What This Study Found Teams providing intensive ambulatory care interventions were interviewed regarding how they view the work of serving socially and medically complex patient populations. Researchers conducted semi-structured, qualitative interviews with nine ambulatory care team members and six "usual care" team members, focused on multidisciplinary staff experiences. Interviews were performed at a Federally Qualified Health Center caring for predominantly homeless HNHC patients in the context of an ongoing implementation of an ambulatory intensive care unit intervention. The staff noted social, behavioral, and medical challenges leading to patient-health care system mismatch. Team members cared for HNHC patients by addressing both psychosocial and clinical needs together; staying connected to patients through chaotic periods; reinforcing commitment and cohesion among interdisciplinary team members; and being flexible enough to create individualized care, tailored to each patient's situation.
Implications
- Participants more often defined success as improving patient engagement, as opposed to reducing utilization or cost. Flexible approaches for addressing patient-system mismatch appear necessary to address the needs of HNHC patients. Future intervention design may need to account for the high chaos and unpredictable engagement patterns of complex patients
Associations Between Burnout and Practice Organization in Family Physicians
Lars E. Peterson , and colleagues
Background With the rate of burnout as high as 63 percent among family physicians, it is important to identify risk factors for physician burnout.

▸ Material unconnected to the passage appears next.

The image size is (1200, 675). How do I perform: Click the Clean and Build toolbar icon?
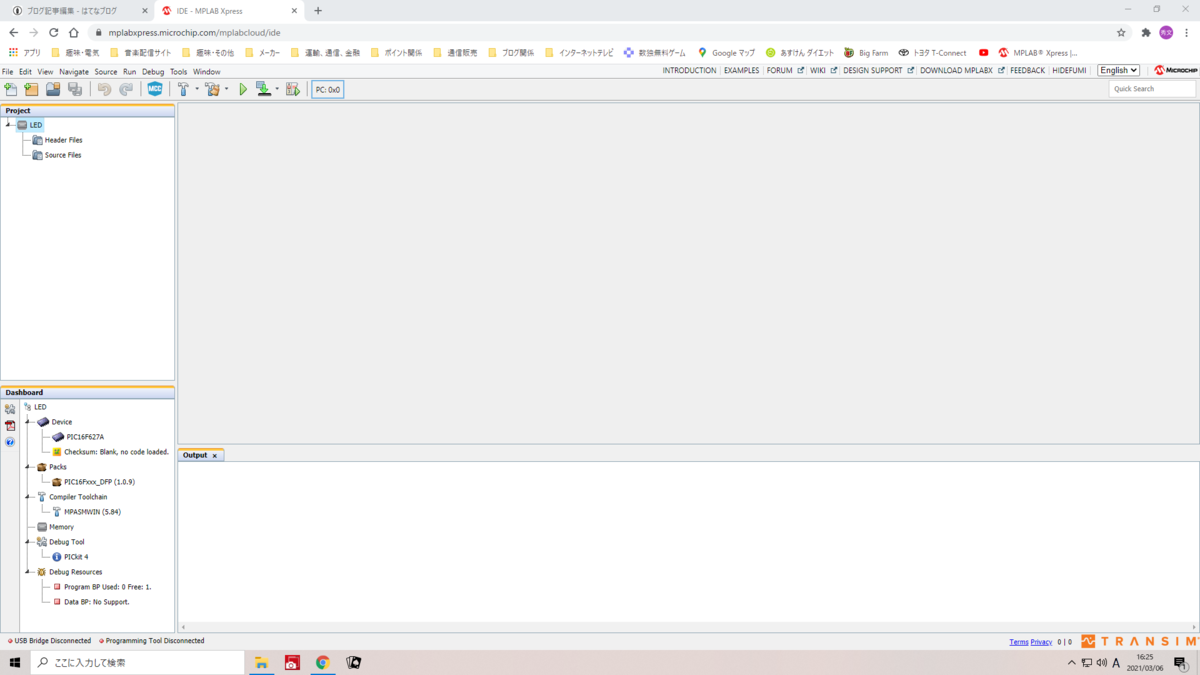(x=212, y=89)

What This Study Found The relationship between burnout and personal environmental and organizational risk factors was examined in a study of family physicians. A cross-sectional study of 1,437 physicians seeking to continue their American Board of Family Medicine Certification in 2017 was created using data from the examination registration process. Burnout was measured as a positive response to either of two validated questions measuring emotional exhaustion and depersonalization. The study revealed a burnout rate of 43.7 percent; 33.7 percent worked in hospital-owned practices with 65.5 percent having no ownership stake in their practice. Controlling for personal characteristics and practice organization, being in a hospital-owned practice and being a partial owner were positively associated with burnout. When also controlling for practice environment, no practice organization variable remained associated with burnout.
Implications
- The most important predictors of burnout were practice environment factors such as satisfaction with hours worked, control over workload, value alignment with department leaders, and sufficient time for documentation.
Christine Cohidon , and colleagues
Background Organizational and functional features of general practitioner practices in 11 countries were studied in search of underlying reasons for job dissatisfaction.
What This Study Found This was done by conducting a secondary analysis of 12,049 subjects in the 2015 Commonwealth Fund International Health Policy Survey of Primary Care Physicians. Job dissatisfaction was measured on a four-point Likert scale using the question: "How satisfied are you regarding your practicing of medicine?" The findings revealed dissatisfaction at work ranged from 8.1 percent in Norway to 37.4 percent in Germany. Greater dissatisfaction was noted among middle-aged (45 to 54 years old) GPs, those practicing in urban areas and those working alone. Also, high weekly workloads (greater than 50 hours), heavy administrative burdens, long delays in hospital discharge notices (greater than one month), and limited possibilities of offering same-day appointments added to the dissatisfaction.
Implications
- Using electronic health records and having an in-practice case manager were linked to higher satisfaction. Creating changes such as forming group practices, employing case managers, using electronic health records, and reducing workloads could reduce dissatisfaction levels.
Effectiveness of Community-Links Practitioners in Areas of High Socioeconomic Deprivation
Stewart W. Mercer , and colleagues
Background A common policy response to health inequalities in recent years has been the introduction of different social prescribing programs. However, the evidence base for the effectiveness of social prescribing is extremely limited.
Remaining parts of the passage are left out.